# Reading passage:
To add to the stress of boot camp and doing a code challenge for a DA that starts in less than two weeks, our dog is still missing. At this point, we’re actually pretty she’s more or less stolen. Not that someone took her from our house, but after she ran off during the thunderstorm, someone must have found her and is keeping her, rather than doing the right thing and taking her to the shelter or having her scanned for a chip, or putting a Found Dog ad on Craigslist.
I think this would be stressful for most people, but my husband is really bonded with that dog, so it’s extra stressful. Now we’ve reached the point of having to spend a lot of time making new interactive flyers that link to a website with all the information about the situation and a pretty big photo gallery and an interactive Google map showing all the places people have reported seeing a dog that might be her, paying for an in the Seattle Times, offering a reward, etc. Not only is it very emotional, it’s very time-consuming and we’re spending money that we don’t really have to spare.
I’m really hoping for another thunderstorm so that the dog will freak out and (hopefully) bust out of the house where she is (presumably) being kept, and (hopefully) return home (or at least get picked up by the shelter or someone who isn’t a terrible person.)
I can’t believe I haven’t gotten shingles yet.
Was a better day. Although I had some weird port conflict while trying to deploy to Heroku (which we discussed in class so everyone got to witness it, yaaaaaaay), once that was resolved, that was pretty much a breeze as well.
We split into teams for project week – I had proactively spoken to Sam about this, and pre-solicited some people for my team. That seems to be turning out well so far – everyone has taken off with their responsibilities and seems very self-managing. We went on a little “field trip” after lunch, as our project is neighborhood centric. That was kind of fun.
I got home at a reasonable time, and finished one the challenges.

# The exercise:
According to the blog post, where was the writer trying to deploy when a port conflict came up? Answer using only the blog post.

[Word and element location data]
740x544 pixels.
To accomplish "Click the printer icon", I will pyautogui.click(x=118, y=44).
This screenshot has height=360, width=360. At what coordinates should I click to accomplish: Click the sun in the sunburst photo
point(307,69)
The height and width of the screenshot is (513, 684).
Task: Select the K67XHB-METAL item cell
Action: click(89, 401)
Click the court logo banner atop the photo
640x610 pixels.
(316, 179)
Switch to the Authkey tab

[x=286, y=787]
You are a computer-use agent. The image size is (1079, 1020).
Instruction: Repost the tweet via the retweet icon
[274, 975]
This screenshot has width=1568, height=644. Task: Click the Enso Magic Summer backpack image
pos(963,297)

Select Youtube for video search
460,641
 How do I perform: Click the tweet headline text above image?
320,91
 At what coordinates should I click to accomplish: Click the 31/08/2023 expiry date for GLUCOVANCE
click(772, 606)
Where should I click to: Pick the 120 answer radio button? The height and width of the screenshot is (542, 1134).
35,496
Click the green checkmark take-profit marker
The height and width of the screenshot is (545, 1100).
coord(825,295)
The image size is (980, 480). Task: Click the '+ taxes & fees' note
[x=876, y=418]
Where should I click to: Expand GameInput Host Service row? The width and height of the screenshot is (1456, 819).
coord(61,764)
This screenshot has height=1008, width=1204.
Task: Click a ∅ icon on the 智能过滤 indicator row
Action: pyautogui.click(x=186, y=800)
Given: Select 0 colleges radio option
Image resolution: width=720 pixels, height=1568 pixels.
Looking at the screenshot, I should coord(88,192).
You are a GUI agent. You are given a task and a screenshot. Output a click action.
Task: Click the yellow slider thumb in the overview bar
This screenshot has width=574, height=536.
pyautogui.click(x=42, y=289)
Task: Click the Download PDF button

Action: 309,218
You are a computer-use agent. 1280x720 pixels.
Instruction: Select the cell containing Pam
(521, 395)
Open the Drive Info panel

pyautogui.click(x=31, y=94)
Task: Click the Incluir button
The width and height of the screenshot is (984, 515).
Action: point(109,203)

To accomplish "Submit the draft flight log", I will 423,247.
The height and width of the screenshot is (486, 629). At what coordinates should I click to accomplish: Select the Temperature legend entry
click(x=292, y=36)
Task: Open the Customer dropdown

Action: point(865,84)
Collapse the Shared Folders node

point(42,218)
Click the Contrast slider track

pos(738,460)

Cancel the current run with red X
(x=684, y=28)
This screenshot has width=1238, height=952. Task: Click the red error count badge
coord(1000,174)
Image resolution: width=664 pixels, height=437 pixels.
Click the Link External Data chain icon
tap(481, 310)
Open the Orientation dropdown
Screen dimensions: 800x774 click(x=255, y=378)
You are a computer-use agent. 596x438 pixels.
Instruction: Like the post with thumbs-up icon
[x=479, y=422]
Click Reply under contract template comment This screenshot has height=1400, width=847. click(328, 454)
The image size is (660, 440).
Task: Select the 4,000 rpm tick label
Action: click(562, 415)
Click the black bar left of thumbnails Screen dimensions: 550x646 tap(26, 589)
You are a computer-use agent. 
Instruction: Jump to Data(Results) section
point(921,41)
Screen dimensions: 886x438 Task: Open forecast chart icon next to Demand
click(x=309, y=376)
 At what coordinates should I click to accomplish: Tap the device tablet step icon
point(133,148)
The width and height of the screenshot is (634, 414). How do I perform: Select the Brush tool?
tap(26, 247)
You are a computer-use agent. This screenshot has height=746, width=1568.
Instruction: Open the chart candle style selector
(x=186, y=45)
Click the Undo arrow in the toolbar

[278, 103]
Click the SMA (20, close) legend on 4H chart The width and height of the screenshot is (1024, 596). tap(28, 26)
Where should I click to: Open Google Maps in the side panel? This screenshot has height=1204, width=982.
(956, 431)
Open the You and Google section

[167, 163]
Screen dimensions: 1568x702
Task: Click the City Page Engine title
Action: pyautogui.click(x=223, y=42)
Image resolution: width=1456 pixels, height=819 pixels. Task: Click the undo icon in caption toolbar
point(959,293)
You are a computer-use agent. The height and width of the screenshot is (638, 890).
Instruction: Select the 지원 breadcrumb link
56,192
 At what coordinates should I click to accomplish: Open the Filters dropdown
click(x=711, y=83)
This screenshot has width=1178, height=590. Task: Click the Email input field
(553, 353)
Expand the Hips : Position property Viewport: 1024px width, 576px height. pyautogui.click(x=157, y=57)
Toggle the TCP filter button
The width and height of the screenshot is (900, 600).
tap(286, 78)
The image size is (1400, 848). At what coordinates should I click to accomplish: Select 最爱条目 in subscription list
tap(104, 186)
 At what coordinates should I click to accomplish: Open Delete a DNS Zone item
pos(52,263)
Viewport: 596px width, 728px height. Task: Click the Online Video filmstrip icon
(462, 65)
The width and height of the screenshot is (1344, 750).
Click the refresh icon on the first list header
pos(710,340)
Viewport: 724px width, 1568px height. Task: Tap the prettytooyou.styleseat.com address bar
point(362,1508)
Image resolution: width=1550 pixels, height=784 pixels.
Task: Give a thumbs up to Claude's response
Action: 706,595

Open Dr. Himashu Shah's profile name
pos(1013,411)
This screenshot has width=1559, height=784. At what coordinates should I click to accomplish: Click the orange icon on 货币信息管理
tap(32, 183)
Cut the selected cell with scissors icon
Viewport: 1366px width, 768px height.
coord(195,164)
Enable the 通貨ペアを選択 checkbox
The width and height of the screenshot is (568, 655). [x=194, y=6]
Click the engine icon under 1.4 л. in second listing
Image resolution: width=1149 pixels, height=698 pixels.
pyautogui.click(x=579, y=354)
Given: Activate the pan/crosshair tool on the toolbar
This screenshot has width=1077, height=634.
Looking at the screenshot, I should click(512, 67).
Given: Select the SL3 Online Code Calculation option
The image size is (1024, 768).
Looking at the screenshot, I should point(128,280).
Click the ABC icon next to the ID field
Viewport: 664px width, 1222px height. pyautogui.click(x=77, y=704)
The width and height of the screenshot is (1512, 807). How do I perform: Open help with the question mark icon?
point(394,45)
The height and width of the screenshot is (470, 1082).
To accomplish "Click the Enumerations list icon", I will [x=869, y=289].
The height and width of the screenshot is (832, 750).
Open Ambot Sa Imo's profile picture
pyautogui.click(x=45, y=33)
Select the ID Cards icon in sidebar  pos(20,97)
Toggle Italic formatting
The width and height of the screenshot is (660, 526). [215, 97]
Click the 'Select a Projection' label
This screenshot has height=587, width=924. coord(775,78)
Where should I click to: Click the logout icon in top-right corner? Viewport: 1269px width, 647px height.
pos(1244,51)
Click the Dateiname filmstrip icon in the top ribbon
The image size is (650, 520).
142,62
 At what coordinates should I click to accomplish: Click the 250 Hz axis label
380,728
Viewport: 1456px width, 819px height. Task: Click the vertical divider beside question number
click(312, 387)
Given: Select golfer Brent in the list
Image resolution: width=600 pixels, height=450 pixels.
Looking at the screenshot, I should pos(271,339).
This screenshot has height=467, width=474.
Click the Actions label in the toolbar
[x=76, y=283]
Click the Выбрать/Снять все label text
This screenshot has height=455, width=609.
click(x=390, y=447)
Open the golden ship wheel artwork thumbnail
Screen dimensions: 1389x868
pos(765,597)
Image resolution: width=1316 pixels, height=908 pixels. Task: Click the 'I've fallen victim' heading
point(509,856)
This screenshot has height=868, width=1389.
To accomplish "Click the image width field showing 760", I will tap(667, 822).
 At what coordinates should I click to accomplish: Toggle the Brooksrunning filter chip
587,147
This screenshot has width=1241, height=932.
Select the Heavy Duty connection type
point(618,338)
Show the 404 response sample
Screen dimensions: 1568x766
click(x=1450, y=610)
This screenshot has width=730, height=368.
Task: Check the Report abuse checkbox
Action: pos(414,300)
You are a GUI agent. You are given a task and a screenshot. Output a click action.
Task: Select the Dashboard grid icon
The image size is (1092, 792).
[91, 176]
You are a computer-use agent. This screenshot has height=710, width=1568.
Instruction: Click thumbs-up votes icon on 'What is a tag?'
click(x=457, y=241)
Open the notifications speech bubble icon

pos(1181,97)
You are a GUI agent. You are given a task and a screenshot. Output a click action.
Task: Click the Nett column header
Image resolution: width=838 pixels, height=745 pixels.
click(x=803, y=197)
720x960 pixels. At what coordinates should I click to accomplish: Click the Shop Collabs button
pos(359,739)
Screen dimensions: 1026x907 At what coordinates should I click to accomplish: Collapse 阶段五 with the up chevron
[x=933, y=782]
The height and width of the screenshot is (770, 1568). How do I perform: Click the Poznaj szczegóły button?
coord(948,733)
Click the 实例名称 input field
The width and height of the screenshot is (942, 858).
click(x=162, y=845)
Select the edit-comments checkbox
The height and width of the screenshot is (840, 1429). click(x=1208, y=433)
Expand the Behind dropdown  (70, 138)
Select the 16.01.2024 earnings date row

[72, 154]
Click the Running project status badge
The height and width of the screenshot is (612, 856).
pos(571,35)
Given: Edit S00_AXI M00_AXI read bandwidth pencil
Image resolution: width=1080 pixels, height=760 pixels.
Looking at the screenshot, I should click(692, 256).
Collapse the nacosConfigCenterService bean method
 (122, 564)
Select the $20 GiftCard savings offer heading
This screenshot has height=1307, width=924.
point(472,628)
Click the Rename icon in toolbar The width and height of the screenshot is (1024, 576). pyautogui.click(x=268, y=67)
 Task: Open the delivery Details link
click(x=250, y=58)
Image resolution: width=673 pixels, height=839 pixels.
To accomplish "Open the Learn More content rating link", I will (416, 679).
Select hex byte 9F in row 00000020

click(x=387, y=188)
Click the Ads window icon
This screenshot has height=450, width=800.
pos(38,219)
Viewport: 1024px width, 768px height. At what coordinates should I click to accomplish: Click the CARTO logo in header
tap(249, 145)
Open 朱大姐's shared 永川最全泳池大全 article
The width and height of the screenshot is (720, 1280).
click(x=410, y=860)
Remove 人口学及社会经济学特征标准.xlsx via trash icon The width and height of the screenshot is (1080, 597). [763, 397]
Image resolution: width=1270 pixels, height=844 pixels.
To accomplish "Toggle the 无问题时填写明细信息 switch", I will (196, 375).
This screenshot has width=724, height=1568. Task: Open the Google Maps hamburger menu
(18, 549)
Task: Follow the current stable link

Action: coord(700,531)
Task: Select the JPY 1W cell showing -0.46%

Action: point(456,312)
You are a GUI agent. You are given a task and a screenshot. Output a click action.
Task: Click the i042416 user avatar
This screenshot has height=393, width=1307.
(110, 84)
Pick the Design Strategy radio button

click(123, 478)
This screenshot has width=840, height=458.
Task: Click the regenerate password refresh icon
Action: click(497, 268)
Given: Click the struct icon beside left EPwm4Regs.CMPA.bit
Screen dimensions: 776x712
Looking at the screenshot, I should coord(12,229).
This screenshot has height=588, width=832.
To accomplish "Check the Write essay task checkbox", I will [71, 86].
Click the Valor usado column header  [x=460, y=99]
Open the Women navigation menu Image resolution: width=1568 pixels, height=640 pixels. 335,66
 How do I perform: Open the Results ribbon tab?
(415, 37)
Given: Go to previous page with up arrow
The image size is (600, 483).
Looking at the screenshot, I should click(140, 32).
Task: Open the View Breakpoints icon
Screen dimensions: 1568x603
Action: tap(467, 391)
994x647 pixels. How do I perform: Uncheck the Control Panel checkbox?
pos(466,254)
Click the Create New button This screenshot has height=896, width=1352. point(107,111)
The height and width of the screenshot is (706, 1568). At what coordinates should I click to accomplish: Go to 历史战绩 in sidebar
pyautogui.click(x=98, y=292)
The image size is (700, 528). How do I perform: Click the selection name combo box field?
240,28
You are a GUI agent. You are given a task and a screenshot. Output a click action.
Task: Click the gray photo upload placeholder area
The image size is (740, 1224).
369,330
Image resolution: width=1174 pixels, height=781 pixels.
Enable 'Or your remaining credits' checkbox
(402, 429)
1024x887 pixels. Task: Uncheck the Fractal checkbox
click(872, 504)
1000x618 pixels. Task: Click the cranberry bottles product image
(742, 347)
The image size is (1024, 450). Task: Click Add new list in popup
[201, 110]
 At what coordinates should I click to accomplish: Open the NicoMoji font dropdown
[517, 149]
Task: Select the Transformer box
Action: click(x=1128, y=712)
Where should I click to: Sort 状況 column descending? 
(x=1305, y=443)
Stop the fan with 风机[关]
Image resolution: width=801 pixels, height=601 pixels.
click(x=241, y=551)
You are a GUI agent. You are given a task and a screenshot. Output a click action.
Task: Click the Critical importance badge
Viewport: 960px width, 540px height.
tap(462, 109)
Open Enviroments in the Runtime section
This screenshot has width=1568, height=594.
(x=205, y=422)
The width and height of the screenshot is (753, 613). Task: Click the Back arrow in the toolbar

# Exercise response:
Heroku.